Tunisia, il presidente destituisce il premier e sospende il parlamento “per salvare il Paese”

ROMA – Misure necessarie per “salvare la Tunisia”: è stata presentata con queste parole dal capo dello Stato Kaïs Saïed la decisione, comunicata ieri sera al termine di una riunione con alti ufficiali dell’esercito e della polizia, di destituire il primo ministro Hichem Mechichi e di sospendere il parlamento. L’incontro si è tenuto nel palazzo presidenziale di Cartagine dopo una giornata di cortei e manifestazioni di protesta in più città del Paese. “Il popolo tunisino deve continuare la sua rivoluzione nel pieno rispetto della legge e noi applicheremo la legge” ha detto Saïed al termine della riunione. “Attraversiamo un momento molto delicato nella storia della Tunisia”.
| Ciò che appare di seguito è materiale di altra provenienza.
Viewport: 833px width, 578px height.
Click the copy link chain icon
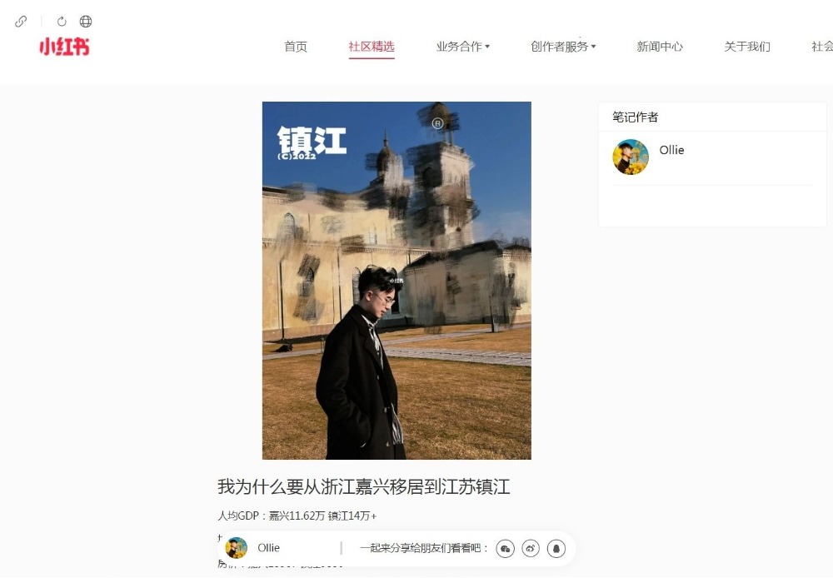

Il presidente ha motivato la sospensione del parlamento, per un mese, con l’articolo 80 della Costituzione. Il ricorso a queste norme sarebbe permesso nel caso di pericolo imminente per il Paese. Saïed ha detto che nominerà un nuovo capo di governo nei prossimi giorni. La Tunisia sta attraversando una fase di crisi economica alimentata dalla pandemia di Covid-19. In peggioramento anche la situazione dei contagi, come confermato dalla destituzione pochi giorni fa del ministro della Sanità Faouzi Mehdi.